TASK PROMPT —
When you reach the line containing "Organisashon [menuitem] (839, 201)" in the data below, begin returning lines exactly as written, and stop once the line containing "Aksepta cookies nesesario (527, 1887)" has been returned.

Stored items from a collection:
#####
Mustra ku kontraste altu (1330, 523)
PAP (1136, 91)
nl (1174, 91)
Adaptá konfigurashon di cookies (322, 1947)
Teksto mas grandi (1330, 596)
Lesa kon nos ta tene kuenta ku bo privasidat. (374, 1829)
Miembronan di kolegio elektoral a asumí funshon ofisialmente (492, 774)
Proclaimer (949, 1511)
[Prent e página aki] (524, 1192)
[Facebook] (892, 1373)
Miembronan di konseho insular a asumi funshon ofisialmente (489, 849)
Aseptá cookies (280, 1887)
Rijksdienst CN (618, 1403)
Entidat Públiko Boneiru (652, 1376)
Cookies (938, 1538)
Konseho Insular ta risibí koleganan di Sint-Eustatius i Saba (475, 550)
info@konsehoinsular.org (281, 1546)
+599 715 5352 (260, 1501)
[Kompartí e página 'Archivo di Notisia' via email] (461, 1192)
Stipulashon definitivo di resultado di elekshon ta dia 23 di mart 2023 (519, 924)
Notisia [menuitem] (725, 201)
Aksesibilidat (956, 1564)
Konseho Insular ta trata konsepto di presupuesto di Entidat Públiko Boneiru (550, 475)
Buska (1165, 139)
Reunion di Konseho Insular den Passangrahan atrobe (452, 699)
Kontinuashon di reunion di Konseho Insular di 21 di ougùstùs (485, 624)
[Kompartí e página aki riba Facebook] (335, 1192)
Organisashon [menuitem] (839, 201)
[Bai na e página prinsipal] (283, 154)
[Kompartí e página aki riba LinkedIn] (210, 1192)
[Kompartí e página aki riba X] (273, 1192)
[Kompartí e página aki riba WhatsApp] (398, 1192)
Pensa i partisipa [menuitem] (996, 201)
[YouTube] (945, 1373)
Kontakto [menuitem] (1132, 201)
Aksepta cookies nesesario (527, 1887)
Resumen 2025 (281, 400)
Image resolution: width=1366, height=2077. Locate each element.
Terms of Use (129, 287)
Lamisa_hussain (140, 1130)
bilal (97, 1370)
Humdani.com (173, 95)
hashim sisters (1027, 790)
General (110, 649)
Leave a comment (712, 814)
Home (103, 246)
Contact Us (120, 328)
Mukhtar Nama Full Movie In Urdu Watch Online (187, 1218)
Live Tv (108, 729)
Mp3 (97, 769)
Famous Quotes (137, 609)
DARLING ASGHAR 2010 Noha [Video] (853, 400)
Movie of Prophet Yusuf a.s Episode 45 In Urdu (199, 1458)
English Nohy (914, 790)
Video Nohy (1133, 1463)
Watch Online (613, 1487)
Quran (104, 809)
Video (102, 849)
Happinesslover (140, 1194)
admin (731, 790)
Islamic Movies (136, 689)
#####
ANSWER TO THIS TASK —
Organisashon [menuitem] (839, 201)
[Bai na e página prinsipal] (283, 154)
[Kompartí e página aki riba LinkedIn] (210, 1192)
[Kompartí e página aki riba X] (273, 1192)
[Kompartí e página aki riba WhatsApp] (398, 1192)
Pensa i partisipa [menuitem] (996, 201)
[YouTube] (945, 1373)
Kontakto [menuitem] (1132, 201)
Aksepta cookies nesesario (527, 1887)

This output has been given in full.